Misagh Joolaee / Sebastian Flaig
Qanat
(Pilgrims Of Sound)

Sehr rege zeigt sich der innovative iranische Stachelgeigen-Spieler: Nach einem Duo- und einem Solo-Album, beide mit dem Preis der Deutschen Schallplattenkritik prämiert, legt er mit Qanat zügig nach. Mit dem Perkussionisten Sebastian Flaig verfolgt Misagh Jolaee seinen Weg weiter, die Traditionen der Kamancheh, diesem filigranen, obertonreichen Instrument der persischen Klassik, zu einer Weltsprache zu weiten. Dass er hier eine Menge neuer Bogen- und Zupftechniken, ungewöhnliche Oberton-Effekte und Skalen auslotet, mag dem Fachhörer auffallen.

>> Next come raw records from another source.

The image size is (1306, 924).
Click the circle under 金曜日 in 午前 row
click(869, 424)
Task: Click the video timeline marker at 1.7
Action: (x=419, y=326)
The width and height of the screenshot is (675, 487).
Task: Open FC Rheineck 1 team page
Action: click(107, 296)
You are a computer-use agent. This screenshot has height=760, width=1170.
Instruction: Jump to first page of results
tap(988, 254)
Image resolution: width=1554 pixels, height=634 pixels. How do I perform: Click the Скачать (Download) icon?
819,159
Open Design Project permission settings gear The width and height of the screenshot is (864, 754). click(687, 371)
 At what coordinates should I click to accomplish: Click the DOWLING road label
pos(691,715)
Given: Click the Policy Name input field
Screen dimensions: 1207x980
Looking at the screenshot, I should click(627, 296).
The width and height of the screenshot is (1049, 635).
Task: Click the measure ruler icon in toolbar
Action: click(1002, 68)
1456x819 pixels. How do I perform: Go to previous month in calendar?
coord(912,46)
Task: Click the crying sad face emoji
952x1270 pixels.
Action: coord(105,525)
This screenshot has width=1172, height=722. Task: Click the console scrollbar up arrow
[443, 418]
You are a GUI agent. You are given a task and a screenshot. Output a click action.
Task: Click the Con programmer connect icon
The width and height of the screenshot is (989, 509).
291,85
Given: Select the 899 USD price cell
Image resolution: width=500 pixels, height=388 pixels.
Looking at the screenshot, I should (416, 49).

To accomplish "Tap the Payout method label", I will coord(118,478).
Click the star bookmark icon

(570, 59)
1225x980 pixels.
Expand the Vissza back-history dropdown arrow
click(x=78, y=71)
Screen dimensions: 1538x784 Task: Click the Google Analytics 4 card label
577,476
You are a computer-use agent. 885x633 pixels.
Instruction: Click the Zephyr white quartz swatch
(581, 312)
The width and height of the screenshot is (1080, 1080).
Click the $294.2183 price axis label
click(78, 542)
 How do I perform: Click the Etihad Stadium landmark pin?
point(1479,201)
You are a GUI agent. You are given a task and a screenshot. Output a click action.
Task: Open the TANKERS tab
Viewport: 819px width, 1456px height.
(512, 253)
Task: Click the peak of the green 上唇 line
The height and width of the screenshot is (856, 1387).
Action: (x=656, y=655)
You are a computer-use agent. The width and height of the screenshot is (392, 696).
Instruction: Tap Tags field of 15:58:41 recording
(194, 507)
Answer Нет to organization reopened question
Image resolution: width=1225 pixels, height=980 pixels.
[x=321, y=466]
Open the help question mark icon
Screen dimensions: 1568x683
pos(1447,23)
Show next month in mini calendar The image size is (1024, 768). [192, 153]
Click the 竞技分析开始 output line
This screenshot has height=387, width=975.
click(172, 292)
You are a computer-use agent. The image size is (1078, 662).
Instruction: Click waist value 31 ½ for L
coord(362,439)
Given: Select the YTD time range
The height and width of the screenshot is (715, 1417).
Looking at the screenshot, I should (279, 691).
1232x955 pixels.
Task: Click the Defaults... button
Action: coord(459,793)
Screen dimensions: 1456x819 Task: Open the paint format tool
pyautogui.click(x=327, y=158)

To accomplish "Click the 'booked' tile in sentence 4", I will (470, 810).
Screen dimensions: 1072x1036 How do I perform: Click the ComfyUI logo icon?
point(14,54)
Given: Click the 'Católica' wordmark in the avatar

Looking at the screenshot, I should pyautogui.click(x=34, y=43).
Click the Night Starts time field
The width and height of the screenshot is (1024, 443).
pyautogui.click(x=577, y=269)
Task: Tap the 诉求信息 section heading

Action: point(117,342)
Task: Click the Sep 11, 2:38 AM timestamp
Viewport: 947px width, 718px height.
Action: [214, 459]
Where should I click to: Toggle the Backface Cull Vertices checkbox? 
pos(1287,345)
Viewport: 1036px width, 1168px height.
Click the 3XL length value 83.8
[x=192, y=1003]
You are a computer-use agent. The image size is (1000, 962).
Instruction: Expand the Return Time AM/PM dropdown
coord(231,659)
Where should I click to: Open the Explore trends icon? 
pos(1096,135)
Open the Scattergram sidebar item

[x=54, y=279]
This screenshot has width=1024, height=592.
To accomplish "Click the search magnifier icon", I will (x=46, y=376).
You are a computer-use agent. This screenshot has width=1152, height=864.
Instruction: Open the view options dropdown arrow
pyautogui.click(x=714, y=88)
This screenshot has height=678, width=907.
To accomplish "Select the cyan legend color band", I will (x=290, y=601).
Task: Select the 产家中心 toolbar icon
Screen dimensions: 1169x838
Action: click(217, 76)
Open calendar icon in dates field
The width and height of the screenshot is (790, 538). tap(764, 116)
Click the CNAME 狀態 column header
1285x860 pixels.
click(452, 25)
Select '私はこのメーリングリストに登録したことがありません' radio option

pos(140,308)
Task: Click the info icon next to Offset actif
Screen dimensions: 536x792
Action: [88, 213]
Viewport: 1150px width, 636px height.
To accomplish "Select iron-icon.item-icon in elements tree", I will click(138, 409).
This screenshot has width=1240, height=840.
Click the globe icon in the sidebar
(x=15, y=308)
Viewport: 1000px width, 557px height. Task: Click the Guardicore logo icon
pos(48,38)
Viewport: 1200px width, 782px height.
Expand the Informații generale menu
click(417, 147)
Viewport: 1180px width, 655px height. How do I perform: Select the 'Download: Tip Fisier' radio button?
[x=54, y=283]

Doch auch ohne spezialisiertes Wissen zieht einen diese CD in den Bann.

Das geschieht durch einen spirituellen Sog, der so feingewoben sein kann wie im schmerzlich dahinfliegenden “Bid-e Majnoun”, wo in jedem einzelnen Bogenstrich nuancierte Gefühlsregungen aus den Saiten gehaucht werden. Aber auch so virtuos wie im Titelstück, das durch eine Melodie aus Khorasan inspiriert wurde und dessen Titel auf das symbolträchtige Bild einer Wasserschöpftechnik in der Wüste verweist. Beschwörende Tiefe mit Vokaleinlage verströmt “Sohud”, nobles Schreiten “Bazgast”. Und in “Torbat” verschmilzt Flaigs perkussive Varianz auf der Bechertrommel Tombak mit der Kamancheh zu einem einzigen polyrhythmisch tanzenden Körper.

© Stefan Franzen, erschienen in der Badischen Zeitung (Ausgabe 15.07.2022)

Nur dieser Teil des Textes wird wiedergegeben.